Historical Narratives in Motion: Azerbaijani and Armenian Historiographies and the Construction of the Enemy-Other  
Naira Sahakyan (Armenian Genocide Museum-Institute)

Paper long abstract:

The emergence of the Azerbaijani and transformation of the Armenian identities occurred in the situation of the ethnic clashes between the two, revolutions and the collapse of the empires at the beginning of the twentieth century. In the age of the shattering empires, against the background of the inter-ethnic confrontation between Armenians and Azerbaijanis (then known as Caucasian Tatars), the transformations of the identities were entangled.

While the conflicts pushed forward certain narratives and visions, it is the new interpretations of the history that endowed the structural transformations. Historical narratives are tools for transformation of the social groups into political communities. The stories of the past and the present are told and retold to include the historical memories of certain social groups, to privilege certain symbols and myths, and to overlooks others. Historical narratives developed and stressed in the historiography crystallized the self-determination process in which the identification of “others” also plays a crucial role.

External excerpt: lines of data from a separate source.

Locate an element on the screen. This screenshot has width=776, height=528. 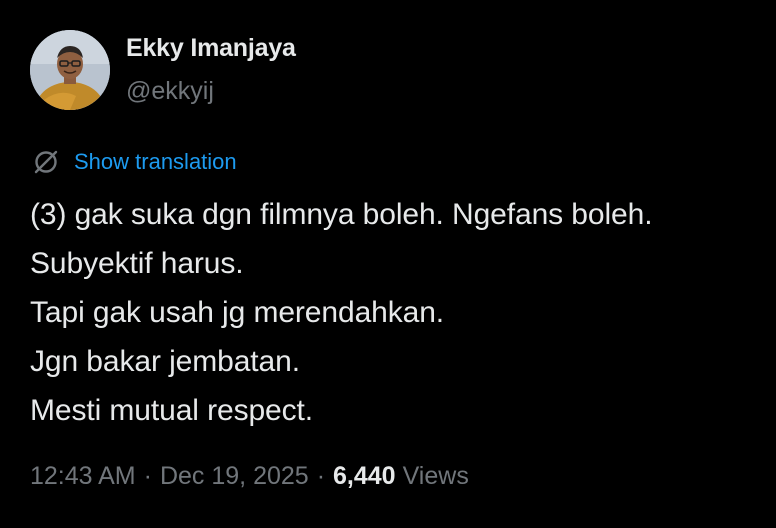
person-avatar-icon is located at coordinates (70, 70).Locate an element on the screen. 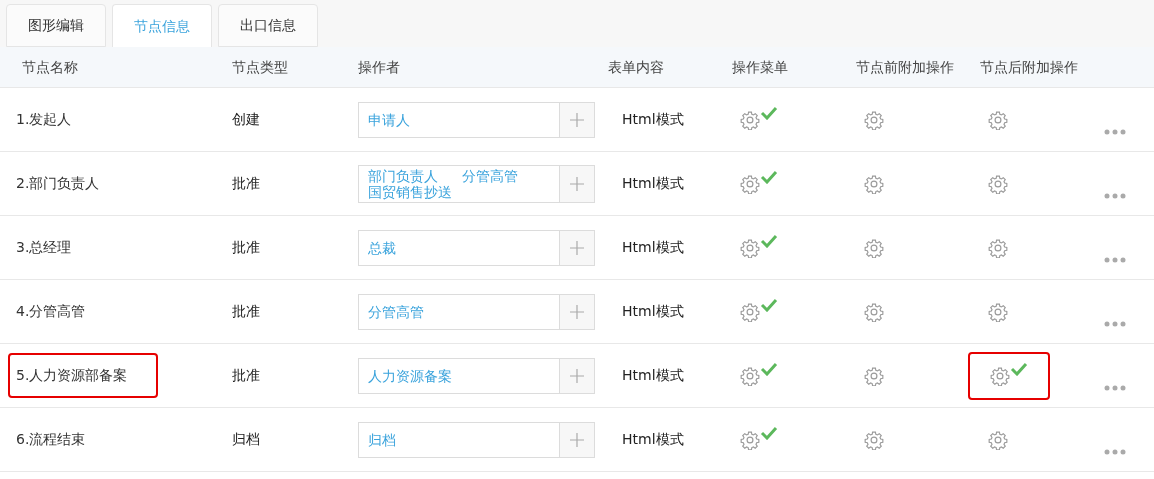 Image resolution: width=1154 pixels, height=479 pixels. node-name: 2.部门负责人 is located at coordinates (58, 184).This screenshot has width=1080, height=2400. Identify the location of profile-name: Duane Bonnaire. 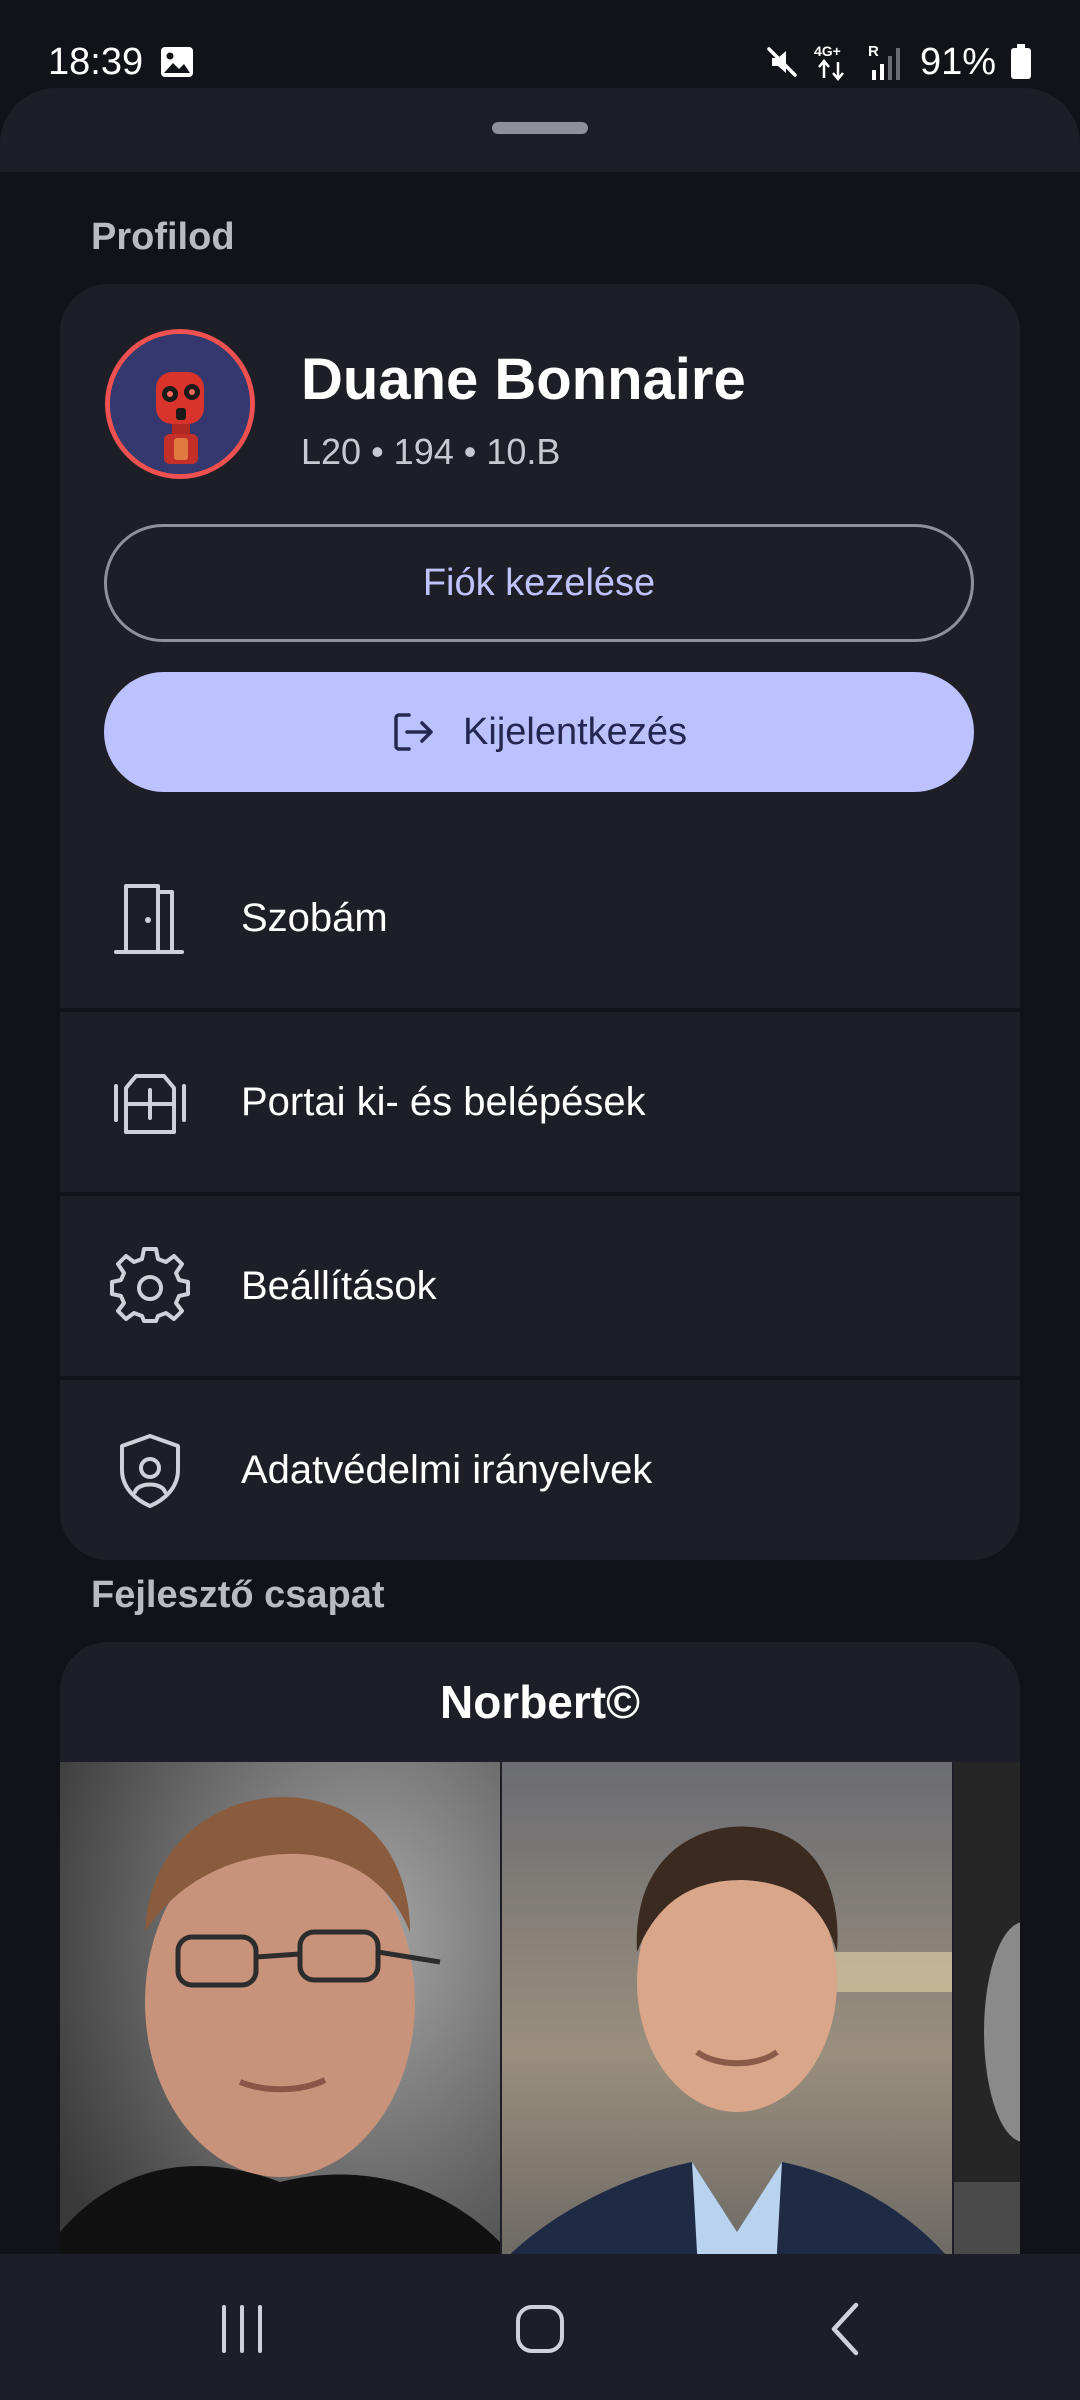
(524, 380).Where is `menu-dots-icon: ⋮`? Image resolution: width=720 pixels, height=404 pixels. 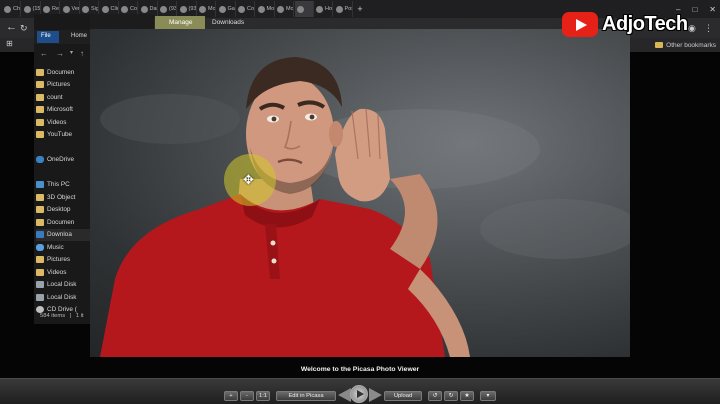
menu-dots-icon: ⋮ is located at coordinates (708, 28).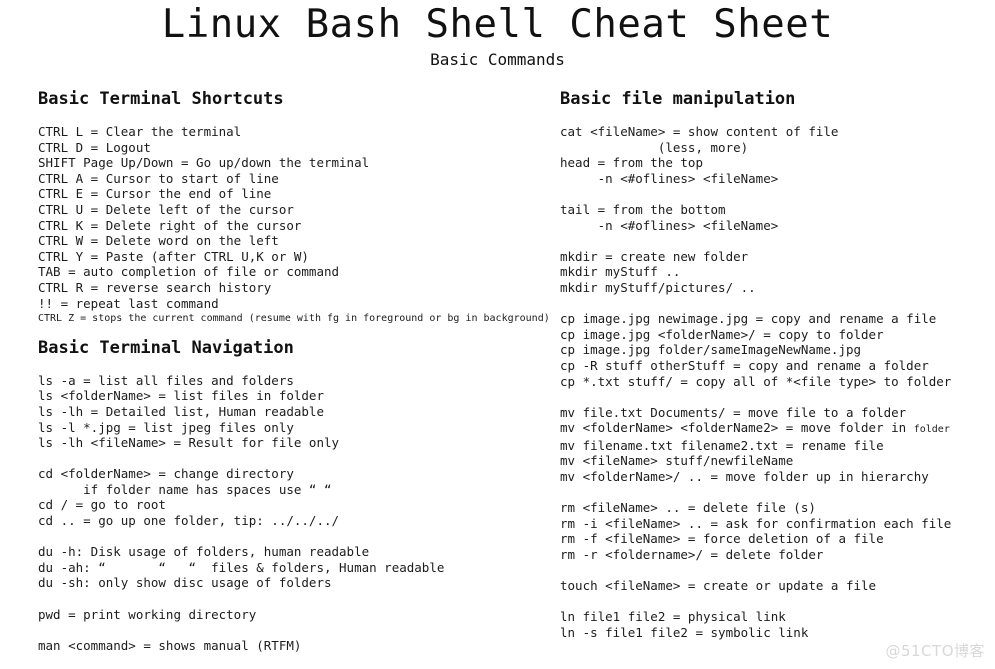  Describe the element at coordinates (155, 287) in the screenshot. I see `command-line: CTRL R = reverse search history` at that location.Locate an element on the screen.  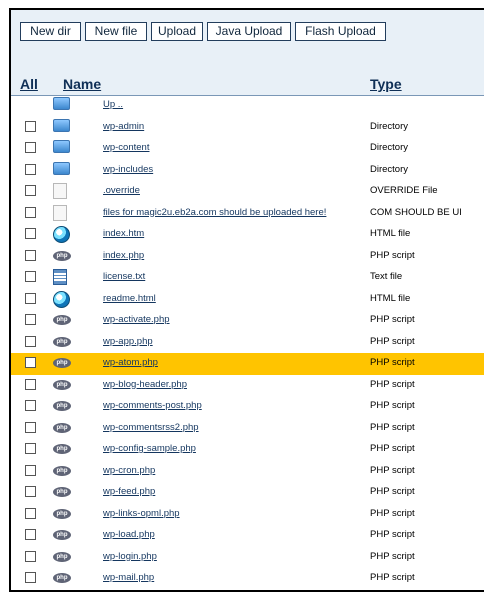
file-type: HTML file is located at coordinates (390, 234). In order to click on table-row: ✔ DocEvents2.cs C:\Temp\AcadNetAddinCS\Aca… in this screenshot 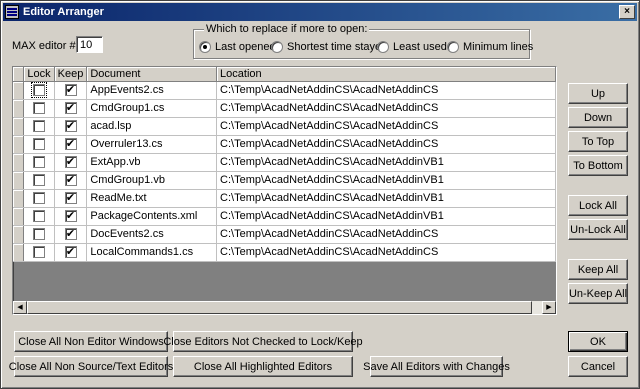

In this paper, I am investigating the Armenian and the Azerbaijani historical narratives from the late Imperial to the end of the Soviet eras. The main focus would be the Soviet Azerbaijani and Armenian historians. Particularly, I will follow the transformations of the heroic self-images of these nations and the emergence of mutual exclusion. By doing this, I will keep the overall historical background and especially the Soviet nationalization politics in my sights.